Obviously we stopped at a  gift store and education centre where I bought a Dreamcatcher in the shape of a tepee honouring women and their work. Joan found her camera in a bin, Debbie bought a rock painted to depict wounded knee and Maureen denuded the fields of sage. On the way back we encountered a raging forest fire with trees being felled to break the fire and cars and caravans abandoned in the face of the wall of fire. 

We stopped at Common Courts for refreshment, most chose ice cream, I chose coffee, then chose to spill it all over my skirt on the bus. 

At the tepee camp an elder gave us a lecture on the native way of life and ancestral stories, all acknowledged by a cap being passed which we filled with dollars. We are clearly like a mobile cash point for the locals. 

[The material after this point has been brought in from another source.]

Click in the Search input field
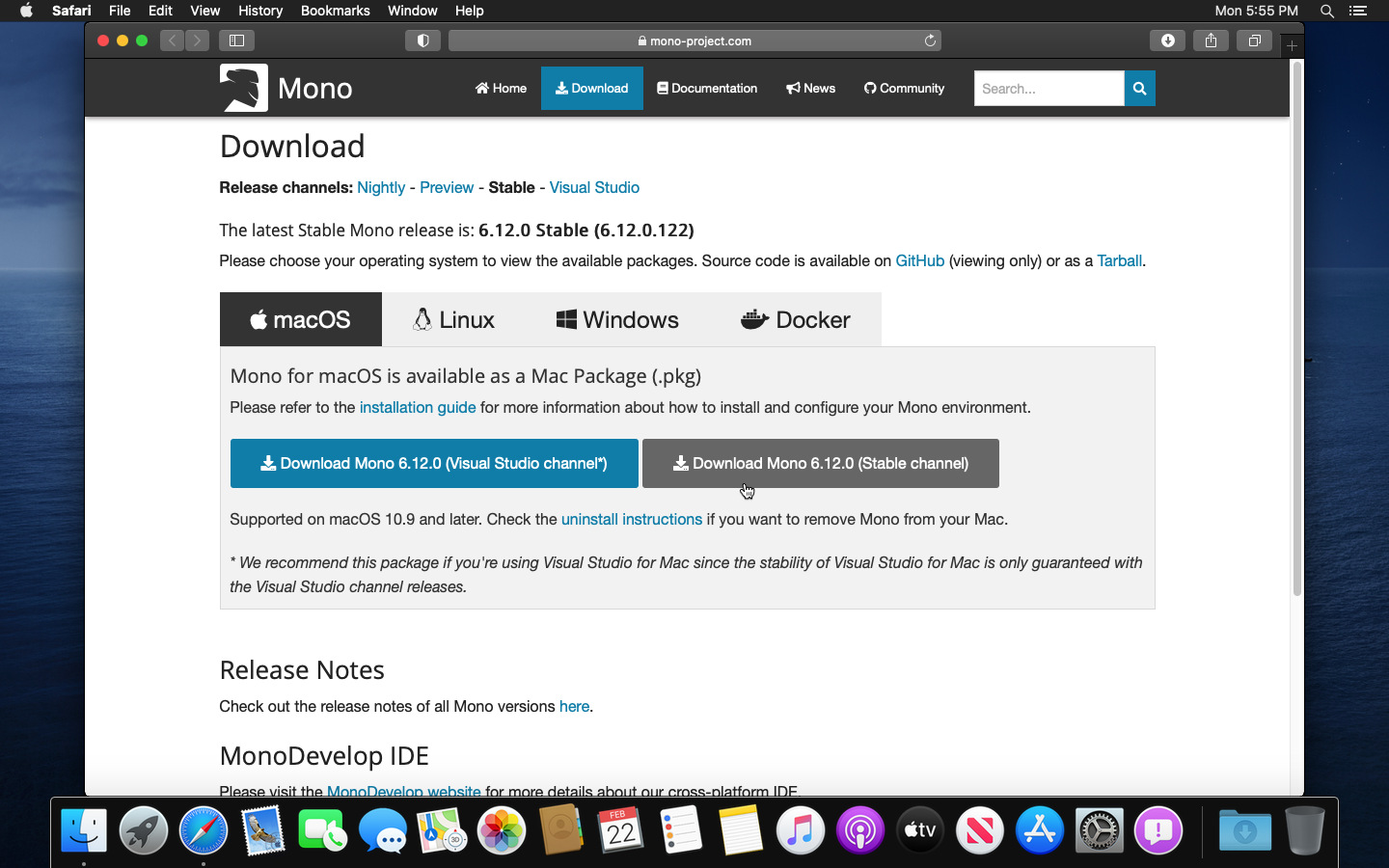This screenshot has height=868, width=1389. (x=1049, y=89)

Two of our young guides were planning a night o the town, despite my youthful urge to join them, I simply gave them some cash to make their night a little easier on their pockets- they were so grateful. 

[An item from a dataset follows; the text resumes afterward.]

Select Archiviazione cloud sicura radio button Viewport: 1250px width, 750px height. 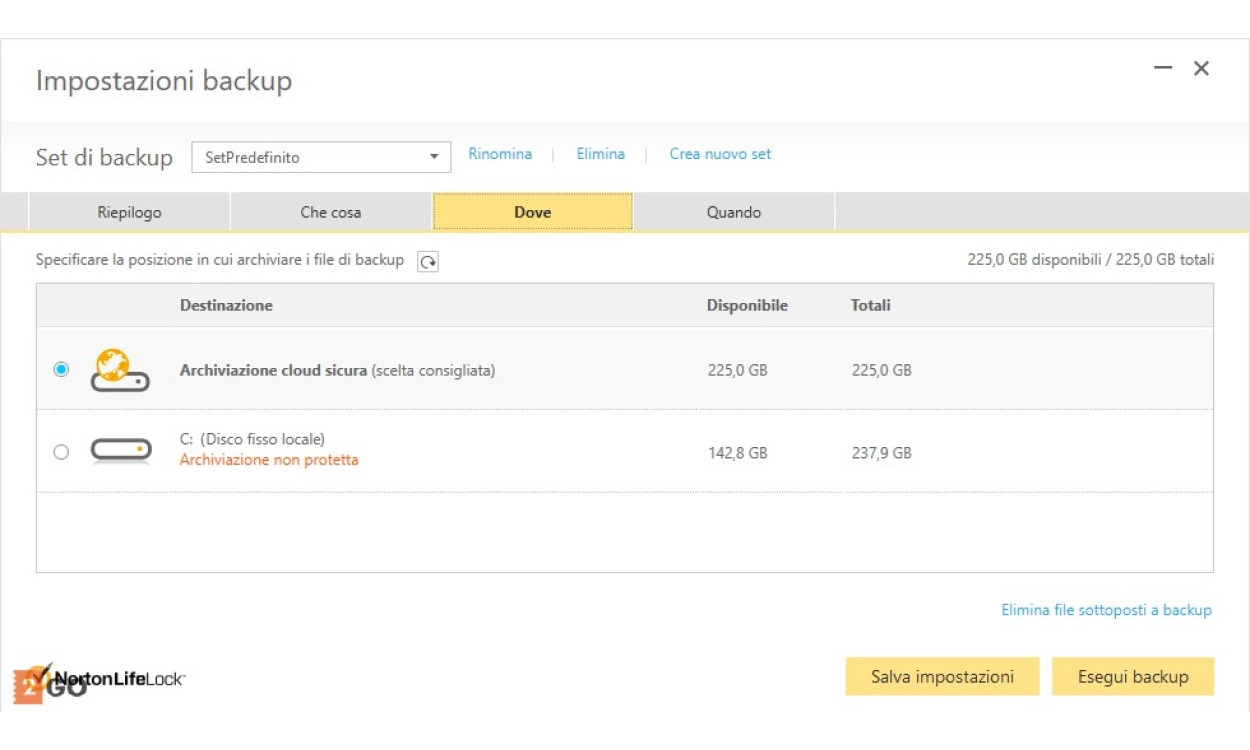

The camp leader brought his children to join us driving Debbie into instant  granny mode, my greater concern was the giant crickets, mice and assorted other rodents ( surely there must be snakes somewhere too?) that infested our tepees. Debbie didn’t like the mushroom stroganoff opting for pasta, but there was so much excess food that the serving staff helped themselves at the end, we could barely move. When Debbie entered her tepee she found one of the huge grasshoppers for company and expelled them by playing flute, a sort of Pied Piper without the drowning at the end. 

Di is checking the itinerary. I am not sure why, as the itinerary has borne little resemblance to the original plan. 

James and Sally disappear romantically over the brow of a hill, probably to our wooden, well ventilated toilet, just as well, it’s likely to become a bit steamy I think. 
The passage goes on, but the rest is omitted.